BEGIN
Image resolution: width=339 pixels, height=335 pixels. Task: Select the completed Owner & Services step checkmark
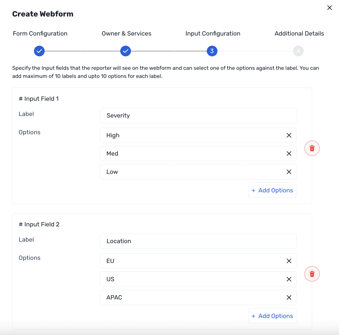(x=125, y=51)
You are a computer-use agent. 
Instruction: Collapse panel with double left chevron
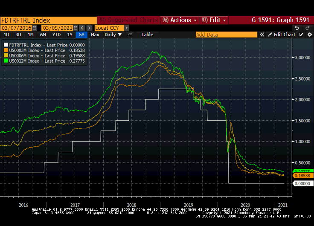262,35
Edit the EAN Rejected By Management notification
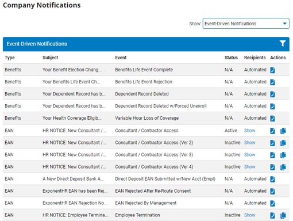The height and width of the screenshot is (221, 293). (272, 203)
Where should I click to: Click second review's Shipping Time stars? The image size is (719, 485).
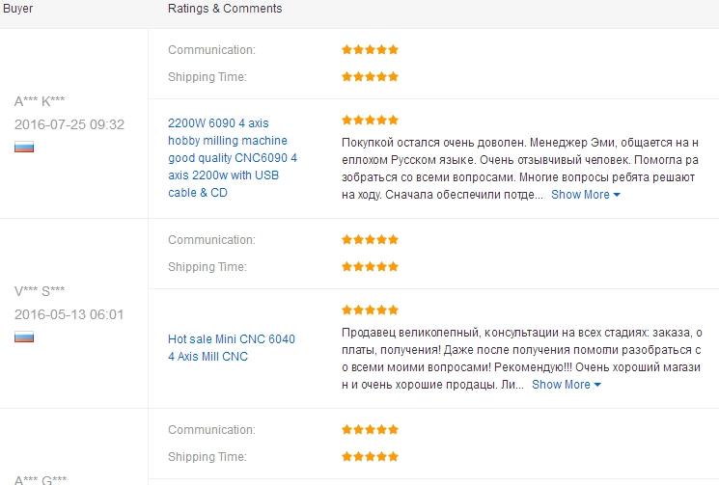click(370, 266)
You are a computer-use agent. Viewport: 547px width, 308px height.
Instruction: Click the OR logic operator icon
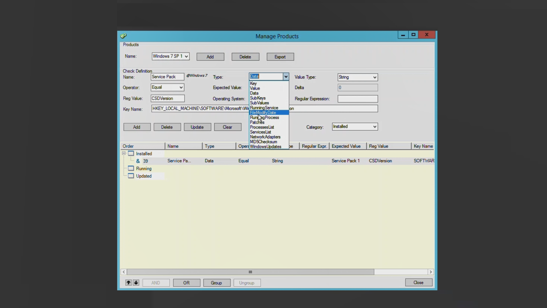tap(186, 283)
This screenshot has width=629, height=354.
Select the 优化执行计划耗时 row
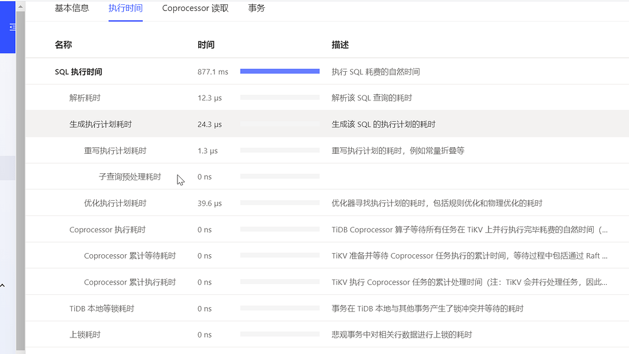(x=115, y=203)
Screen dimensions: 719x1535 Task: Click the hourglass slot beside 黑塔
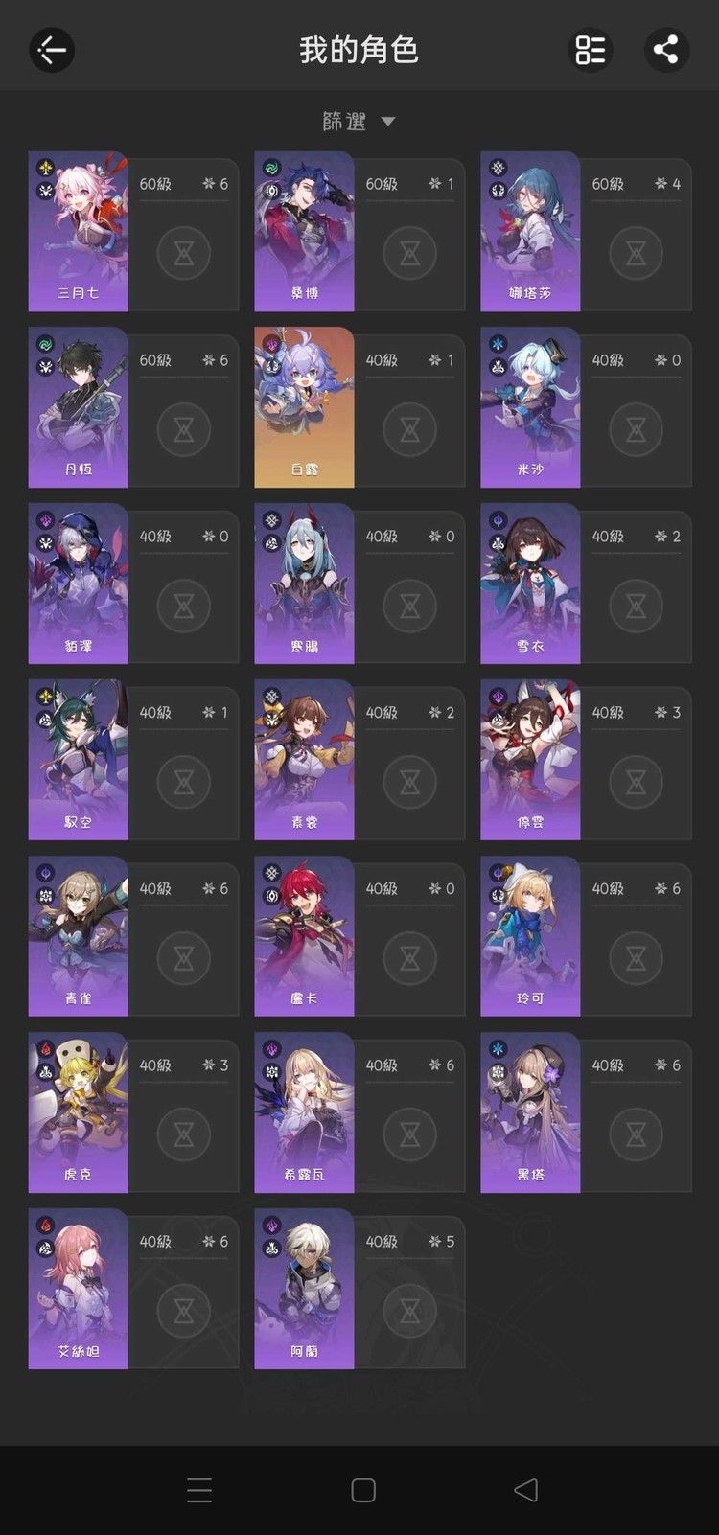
END
Output each line of the listing above that has "computer".

You are a computer-use agent. 
You are a computer-use agent. Viewport: 547px width, 308px height.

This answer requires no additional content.